## What is needed
First find the line with "Back to Story (43, 73)" in the entries below, then set down exactly every line through the line with "[Tomorrow’s Youth Organization |] (43, 19)", that line included.

(Records from a dataset)
-*-*-

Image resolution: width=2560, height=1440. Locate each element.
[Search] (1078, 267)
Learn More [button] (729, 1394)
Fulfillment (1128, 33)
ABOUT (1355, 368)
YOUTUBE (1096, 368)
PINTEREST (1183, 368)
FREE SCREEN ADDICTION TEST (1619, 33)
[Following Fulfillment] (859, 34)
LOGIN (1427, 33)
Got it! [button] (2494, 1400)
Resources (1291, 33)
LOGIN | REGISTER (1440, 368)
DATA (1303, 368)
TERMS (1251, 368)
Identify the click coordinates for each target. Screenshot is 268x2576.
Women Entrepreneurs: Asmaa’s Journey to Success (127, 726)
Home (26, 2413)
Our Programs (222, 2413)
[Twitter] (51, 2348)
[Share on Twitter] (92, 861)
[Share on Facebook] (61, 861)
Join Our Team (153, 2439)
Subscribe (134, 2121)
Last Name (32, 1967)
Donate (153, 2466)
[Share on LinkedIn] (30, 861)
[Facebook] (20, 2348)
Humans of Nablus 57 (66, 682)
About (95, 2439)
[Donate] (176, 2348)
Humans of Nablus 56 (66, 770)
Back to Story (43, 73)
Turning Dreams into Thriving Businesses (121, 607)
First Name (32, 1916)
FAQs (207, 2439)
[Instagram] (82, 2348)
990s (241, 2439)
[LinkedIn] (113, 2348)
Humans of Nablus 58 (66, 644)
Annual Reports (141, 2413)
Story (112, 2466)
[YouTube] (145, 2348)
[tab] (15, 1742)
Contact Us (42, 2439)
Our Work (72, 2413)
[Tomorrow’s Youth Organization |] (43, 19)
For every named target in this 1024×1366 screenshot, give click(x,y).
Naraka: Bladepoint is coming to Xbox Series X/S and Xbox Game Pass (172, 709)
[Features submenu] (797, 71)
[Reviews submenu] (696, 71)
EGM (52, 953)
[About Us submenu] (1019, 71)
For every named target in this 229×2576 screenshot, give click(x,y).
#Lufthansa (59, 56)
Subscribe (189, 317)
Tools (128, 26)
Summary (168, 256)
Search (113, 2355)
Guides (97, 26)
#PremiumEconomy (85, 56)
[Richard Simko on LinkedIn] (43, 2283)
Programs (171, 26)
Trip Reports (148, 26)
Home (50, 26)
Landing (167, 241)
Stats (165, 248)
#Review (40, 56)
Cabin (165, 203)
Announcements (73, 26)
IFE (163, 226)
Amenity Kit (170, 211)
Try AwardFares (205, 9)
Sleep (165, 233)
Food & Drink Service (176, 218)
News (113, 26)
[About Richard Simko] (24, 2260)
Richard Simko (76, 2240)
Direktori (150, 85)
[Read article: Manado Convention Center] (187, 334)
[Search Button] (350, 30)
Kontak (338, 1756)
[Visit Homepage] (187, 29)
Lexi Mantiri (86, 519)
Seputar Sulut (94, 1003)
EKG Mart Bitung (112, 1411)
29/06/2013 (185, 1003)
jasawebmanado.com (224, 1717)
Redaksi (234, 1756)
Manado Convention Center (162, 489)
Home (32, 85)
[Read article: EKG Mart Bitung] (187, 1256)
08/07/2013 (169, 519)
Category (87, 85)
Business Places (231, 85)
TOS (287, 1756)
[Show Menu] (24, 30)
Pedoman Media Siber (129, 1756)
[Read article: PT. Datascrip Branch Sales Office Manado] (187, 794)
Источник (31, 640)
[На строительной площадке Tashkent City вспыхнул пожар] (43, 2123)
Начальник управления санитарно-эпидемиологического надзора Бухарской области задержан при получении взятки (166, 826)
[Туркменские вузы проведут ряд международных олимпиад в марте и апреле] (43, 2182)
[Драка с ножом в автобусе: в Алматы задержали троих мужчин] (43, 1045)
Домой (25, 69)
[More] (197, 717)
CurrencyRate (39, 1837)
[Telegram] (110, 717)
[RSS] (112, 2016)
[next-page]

-*-*-

## Solution
Back to Story (43, 73)
Turning Dreams into Thriving Businesses (121, 607)
First Name (32, 1916)
FAQs (207, 2439)
[Instagram] (82, 2348)
990s (241, 2439)
[LinkedIn] (113, 2348)
Humans of Nablus 58 (66, 644)
Annual Reports (141, 2413)
Story (112, 2466)
[YouTube] (145, 2348)
[tab] (15, 1742)
Contact Us (42, 2439)
Our Work (72, 2413)
[Tomorrow’s Youth Organization |] (43, 19)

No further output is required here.